Despite deadlock, PM says business as usual

Despite the country remaining trapped in a tense political stalemate that shows no signs of abating, Prime Minister Hun Sen yesterday reiterated that the government would continue working as normal while the opposition’s boycott of parliament continues.

“I will not talk about the political situation, as I know that [talks are frozen],” the premier said at a graduation ceremony for 4,000 university students at Koh Pich that was attended by hundreds of senior government officials.

“I will not talk for long [about this], as all the government’s institutions, the King, the Constitution, the Senate, the National Assembly, the prime minister, ministers and public services have been proceeding as normal,” he said.

But despite that pledge, he could not resist firing a shot across the bow of the Cambodia National Rescue Party – which appears to be standing firm on its call for an early election.
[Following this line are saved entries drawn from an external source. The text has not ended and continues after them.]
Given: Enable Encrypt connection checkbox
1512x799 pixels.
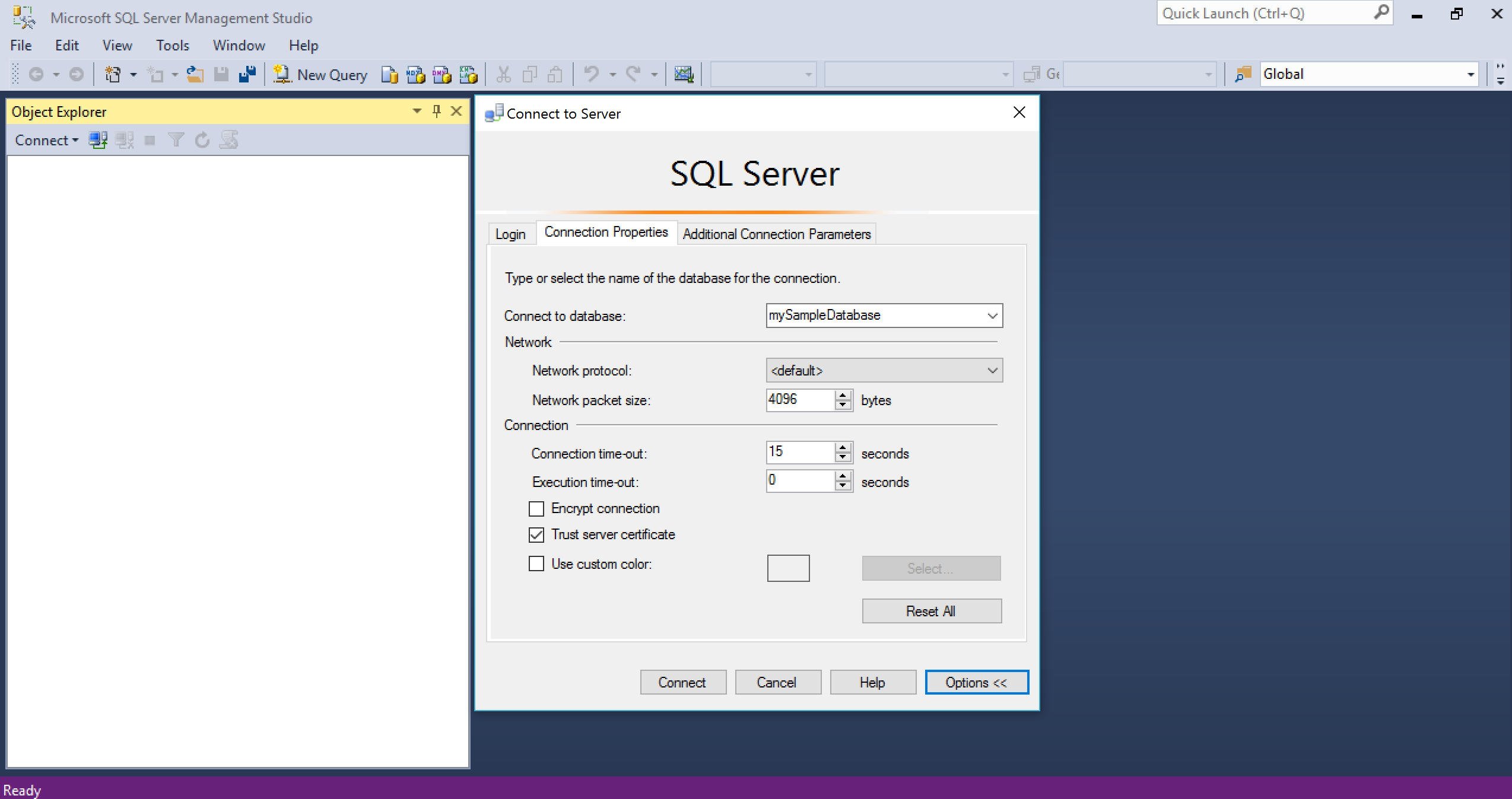Looking at the screenshot, I should 536,508.
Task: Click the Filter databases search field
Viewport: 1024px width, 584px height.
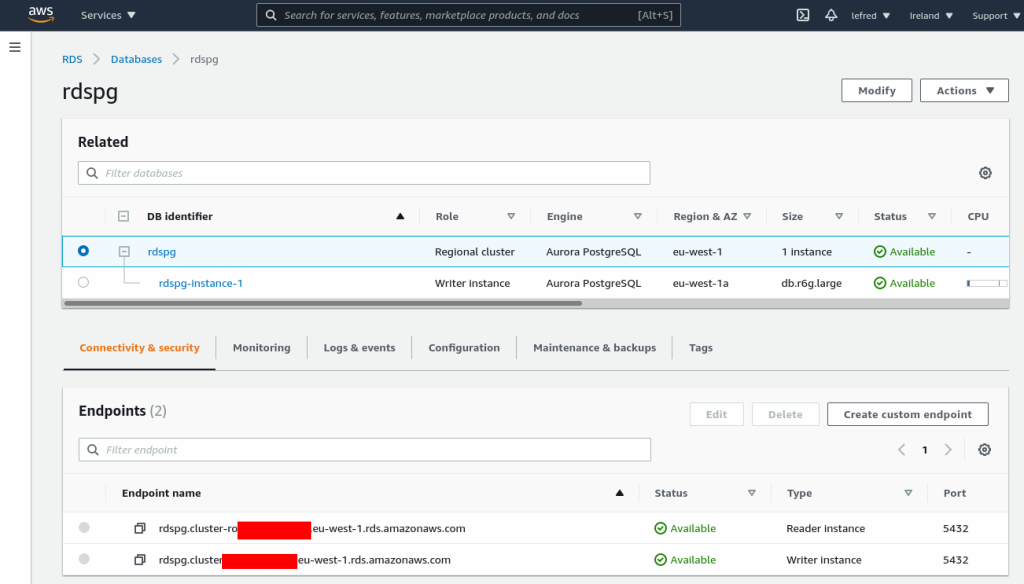Action: coord(364,173)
“We have to maintain peace and political stability, and to do this, we must not allow [the influence] of any reactionary group to hold the country hostage,” he said.

“They can say whatever they want, but we have to [work] as normal. [They complain that the ruling party] still has the same face of Hun Sen. [But] how can I change my face? Hun Sen’s face is still Hun Sen’s face. [Or should I go] to the beauty salon?”

Yim Sovann, spokesman for the CNRP, yesterday said that despite Hun Sen’s claim that the government was working as “normal”, members of the international community had voiced their discontent and urged both sides to solve the political deadlock.

“The government has a problem, and therefore we want to have a legitimate government that will bring justice to the people,” Sovann said.

CNRP officials said on Sunday that the Cambodian People’s Party had now agreed to all proposals made by the opposition via appointed negotiators, with the exception of their call for an early election.

The ruling party have long insisted that any new election would need a constitutional amendment approved by two-thirds of the National Assembly, and hence would require the CNRP to end their parliamentary boycott.